103. En outre, l’ensemble des considérations qui précèdent illustre de manière utile la véritable nature de l’obligation de spécialisation au sein d’une juridiction nationale : il s’agit en effet principalement d’une question de gestion interne et d’efficacité du travail d’une juridiction. Certes, la méconnaissance flagrante et intentionnelle d’une telle règle, si elle était précédemment et fermement ancrée dans le système juridique national, n’est pas dépourvue de conséquences juridiques (32). Néanmoins, l’obligation quant à la spécialisation des juges n’équivaut pas, à elle seule, à une règle fondamentale d’un système judiciaire, aux fins de l’application du standard découlant de l’article 47, deuxième alinéa, de la Charte, qui devra toujours être présent pour que les exigences de l’article 47 de la Charte soient respectées.

104. Enfin, il existe une autre question fondamentale en ce qui concerne l’article 47 de la Charte. Ayant constaté que cette disposition n’exige pas la spécialisation des juges et que, partant, il n’y a pas eu de violation du standard autonome qui y est prévu pour déterminer ce qu’est un tribunal établi par la loi, la question de savoir si cette même disposition s’oppose à ce qu’une juridiction constitutionnelle nationale constate une telle violation sur le fondement de droits fondamentaux protégés par la Constitution ou d’autres valeurs demeure encore.

105. Pour les raisons déjà exposées en détail aux points 145 à 156 des conclusions dans l’affaire Euro Box Promotion, la réponse est que non, l’article 47 de la Charte ne s’oppose pas à un tel constat.
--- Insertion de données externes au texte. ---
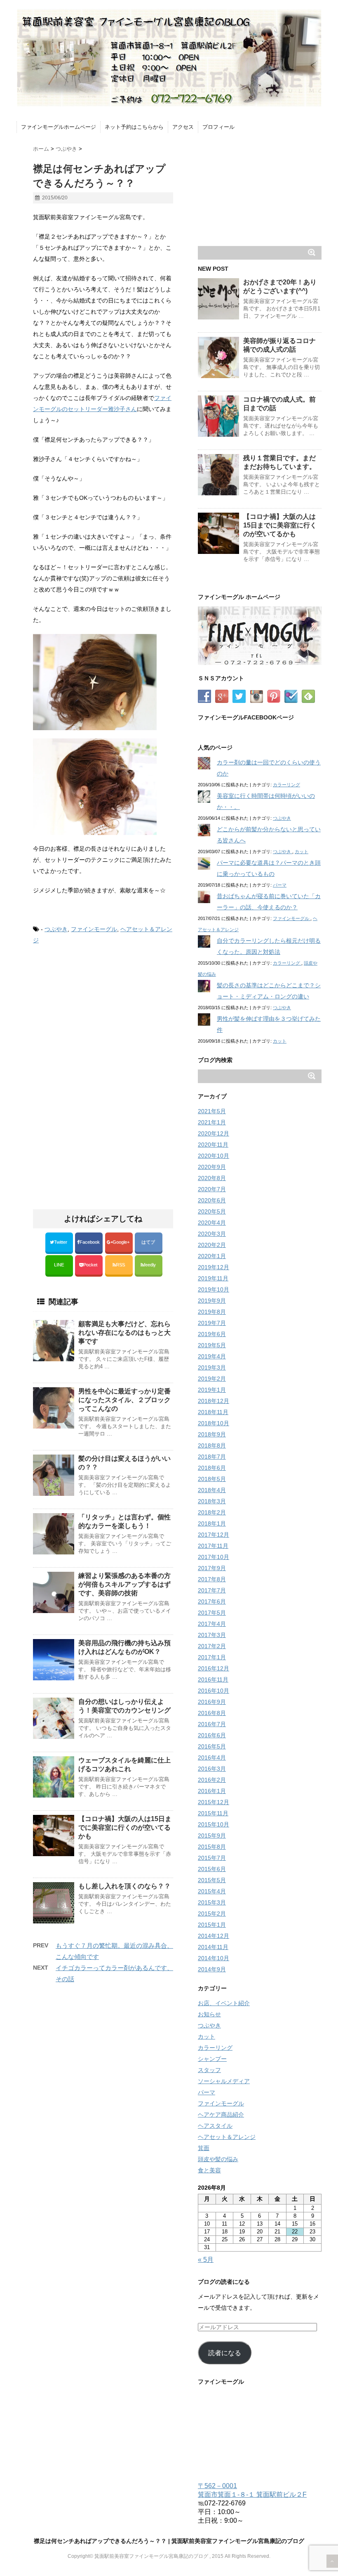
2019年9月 (212, 1300)
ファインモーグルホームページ (58, 127)
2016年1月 (212, 1791)
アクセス (183, 127)
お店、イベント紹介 (224, 2003)
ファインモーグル (94, 929)
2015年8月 (212, 1846)
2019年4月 (212, 1356)
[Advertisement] (102, 1020)
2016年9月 (212, 1701)
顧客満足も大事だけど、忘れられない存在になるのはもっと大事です (124, 1332)
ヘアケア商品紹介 (221, 2114)
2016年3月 (212, 1768)
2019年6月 (212, 1334)
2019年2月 (212, 1378)
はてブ (148, 1242)
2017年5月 (212, 1612)
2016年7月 (212, 1724)
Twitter (61, 1242)
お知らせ (209, 2014)
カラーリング (286, 784)
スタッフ (209, 2070)
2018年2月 (212, 1512)
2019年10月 (213, 1289)
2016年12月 (213, 1668)
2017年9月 (212, 1568)
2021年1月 (212, 1122)
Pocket (91, 1264)
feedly (150, 1264)
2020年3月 (212, 1233)
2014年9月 (212, 1969)
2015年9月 (212, 1835)
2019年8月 (212, 1311)
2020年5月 (212, 1211)
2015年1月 (212, 1924)
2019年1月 (212, 1389)
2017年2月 (212, 1646)
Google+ (122, 1242)
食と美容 (209, 2170)
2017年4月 (212, 1623)
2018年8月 (212, 1445)
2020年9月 (212, 1167)
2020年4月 (212, 1222)
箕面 (203, 2148)
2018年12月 (213, 1401)
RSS (120, 1264)
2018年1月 (212, 1523)
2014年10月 (213, 1958)
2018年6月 (212, 1467)
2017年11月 (213, 1545)
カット (301, 851)
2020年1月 (212, 1256)
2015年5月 (212, 1880)
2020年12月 (213, 1133)
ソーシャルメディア (224, 2081)
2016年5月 (212, 1746)
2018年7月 (212, 1456)
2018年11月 (213, 1412)
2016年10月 (213, 1690)
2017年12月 (213, 1534)
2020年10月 (213, 1155)
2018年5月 (212, 1479)
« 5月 (206, 2259)
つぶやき (56, 929)
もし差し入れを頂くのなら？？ (124, 1886)
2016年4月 (212, 1757)
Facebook (90, 1242)
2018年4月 (212, 1490)
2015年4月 (212, 1891)
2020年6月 (212, 1200)
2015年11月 (213, 1813)
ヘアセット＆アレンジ (227, 2137)
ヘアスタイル (215, 2125)
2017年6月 (212, 1601)
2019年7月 (212, 1323)
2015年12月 (213, 1802)
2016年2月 (212, 1779)
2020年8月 (212, 1178)
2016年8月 (212, 1713)
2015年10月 (213, 1824)
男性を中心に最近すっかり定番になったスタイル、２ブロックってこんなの (124, 1400)
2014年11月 (213, 1947)
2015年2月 (212, 1913)
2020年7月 (212, 1189)
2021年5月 (212, 1111)
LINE (59, 1264)
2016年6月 (212, 1735)
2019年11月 (213, 1278)
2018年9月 (212, 1434)
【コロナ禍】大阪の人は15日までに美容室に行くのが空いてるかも (124, 1827)
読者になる (224, 2352)
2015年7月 (212, 1858)
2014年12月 (213, 1936)
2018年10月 (213, 1423)
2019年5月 (212, 1345)
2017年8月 (212, 1579)
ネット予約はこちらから (134, 127)
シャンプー (212, 2059)
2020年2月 (212, 1245)
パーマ (279, 884)
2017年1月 (212, 1657)
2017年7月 (212, 1590)
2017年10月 (213, 1557)
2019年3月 (212, 1367)
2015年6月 (212, 1869)
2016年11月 (213, 1679)
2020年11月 (213, 1144)
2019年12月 (213, 1267)
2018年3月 (212, 1501)
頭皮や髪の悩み (218, 2159)
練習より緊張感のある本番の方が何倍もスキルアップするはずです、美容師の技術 (124, 1584)
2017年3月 (212, 1635)
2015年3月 (212, 1902)
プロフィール (218, 127)
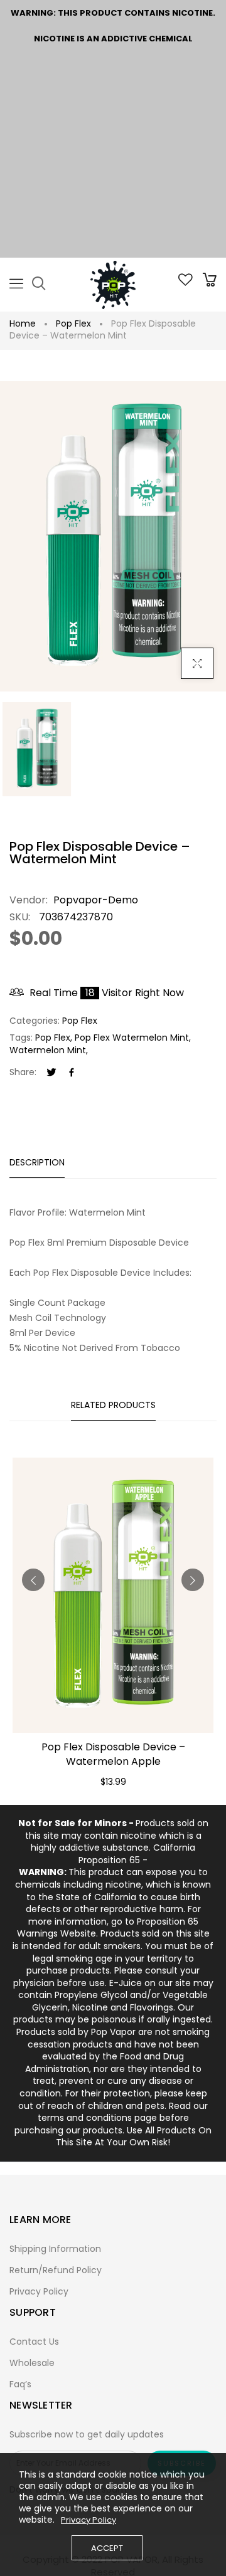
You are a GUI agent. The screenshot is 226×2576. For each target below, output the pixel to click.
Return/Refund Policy (55, 2270)
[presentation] (33, 1580)
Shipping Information (55, 2248)
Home (22, 323)
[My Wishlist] (185, 282)
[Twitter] (51, 1073)
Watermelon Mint (47, 1050)
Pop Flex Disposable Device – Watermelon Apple (113, 1754)
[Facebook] (71, 1073)
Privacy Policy (38, 2291)
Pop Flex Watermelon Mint (132, 1037)
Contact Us (34, 2341)
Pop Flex (73, 323)
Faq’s (20, 2384)
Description (37, 1162)
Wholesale (32, 2363)
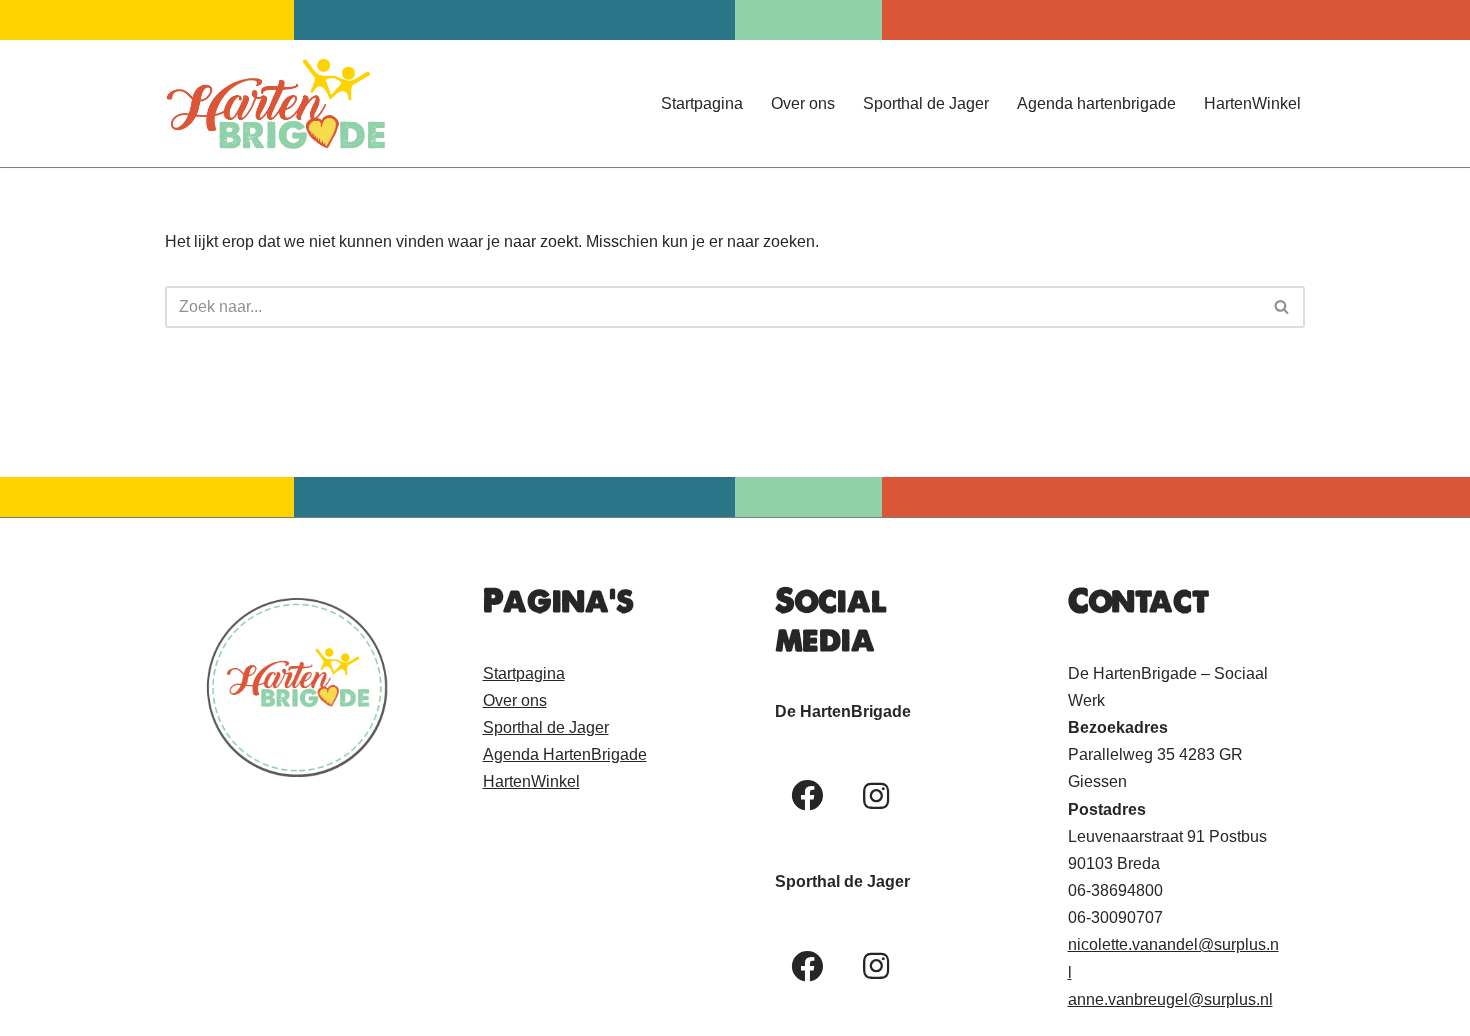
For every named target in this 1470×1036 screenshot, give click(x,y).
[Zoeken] (1282, 307)
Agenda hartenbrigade (1096, 103)
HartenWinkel (1252, 103)
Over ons (803, 103)
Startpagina (702, 103)
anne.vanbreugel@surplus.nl (1170, 999)
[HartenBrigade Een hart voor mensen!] (275, 103)
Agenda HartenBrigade (565, 754)
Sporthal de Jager (926, 103)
106. En ce qui concerne les questions de droit et les situations relevant du champ d’application du droit de l’Union, mais qui ne sont pas entièrement déterminées par celui‑ci, si la Cour a constaté qu’il y a violation de l’article 47 de la Charte notamment lorsque les irrégularités sont d’une gravité telle qu’elles créent un risque réel d’un pouvoir discrétionnaire indu semant ainsi un doute légitime quant à l’impartialité et à l’indépendance des juges (33), cela ne s’oppose pas à ce qu’une cour constitutionnelle nationale constate que le droit constitutionnel à un procès équitable a été violé au titre d’un standard national différent et supérieur. Dans des cas et des situations qui ne sont pas entièrement déterminés par le droit de l’Union, conformément à l’article 53 de la Charte, la Charte constitue le plancher (minimum), mais pas le plafond (maximum). Ainsi, une juridiction nationale pourrait adopter et appliquer un standard national plus élevé.

107. La définition d’un tel standard constitutionnel national, pour autant bien évidemment qu’il en existe un, relève des autorités nationales compétentes. Le gouvernement roumain et le parquet ont fait valoir que l’obligation de spécialisation ne fait pas partie du standard national du droit à une protection juridictionnelle effective. Je prends acte de cette position, mais la Cour ne peut pas faire plus. Il y a lieu de relever de nouveau que la définition d’un standard constitutionnel national appartient aux juridictions et aux acteurs nationaux. Toutefois, cela ne signifie pas nécessairement que tout argument soulevé en rapport avec la question d’un standard national plus élevé sera en fin de compte admis en tant que justification suffisante en droit de l’Union, question sur laquelle je me pencherai dans la section suivante.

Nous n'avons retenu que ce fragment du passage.